Nach der Erkundung durch den Einsatzleiter wurde ein Löschangriff unter Atemschutz vom Tanklöschfahrzeug 2 mittels Hochdruckrohr durchgeführt. Anschließend kontrollierten die Einsatzkräfte den Bereich mit der Wärmebildkamera.
Zwei Müllbehälter waren vollständig abgebrannt. Ein weiterer Behälter wurde gekühlt und mit Wasser gefüllt. Der angebrannte Baum wurde abgelöscht, außerdem wurden umliegende Rosen, Bäume und weitere Grünflächen gekühlt, um ein Übergreifen des Brandes zu verhindern. Der betroffene Bereich wurde anschließend mit Absperrband gesichert. Zusätzlich erfolgte die Dokumentation des Einsatzortes. Die Brandursachenermittlung nahm ihre Ermittlungen auf.

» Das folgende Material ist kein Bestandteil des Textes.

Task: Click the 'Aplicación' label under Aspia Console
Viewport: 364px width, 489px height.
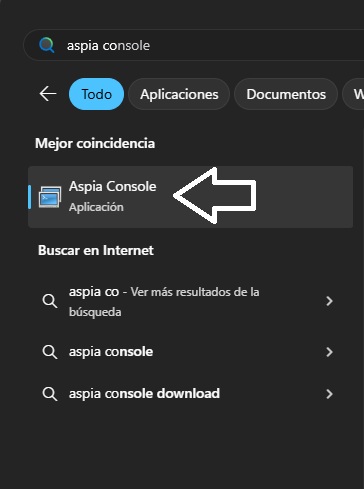Action: 96,207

Besonders hervorzuheben ist das rasche und geistesgegenwärtige Handeln der beiden Passanten, die noch vor dem Eintreffen der Feuerwehr Löschversuche unternommen hatten. Die beiden Personen wurden vorsorglich durch den Rettungsdienst zur Kontrolle in das nächstgelegene Krankenhaus gebracht.
Im Einsatz standen zwei Fahrzeuge mit sieben Mitgliedern für etwas mehr als eine Stunde.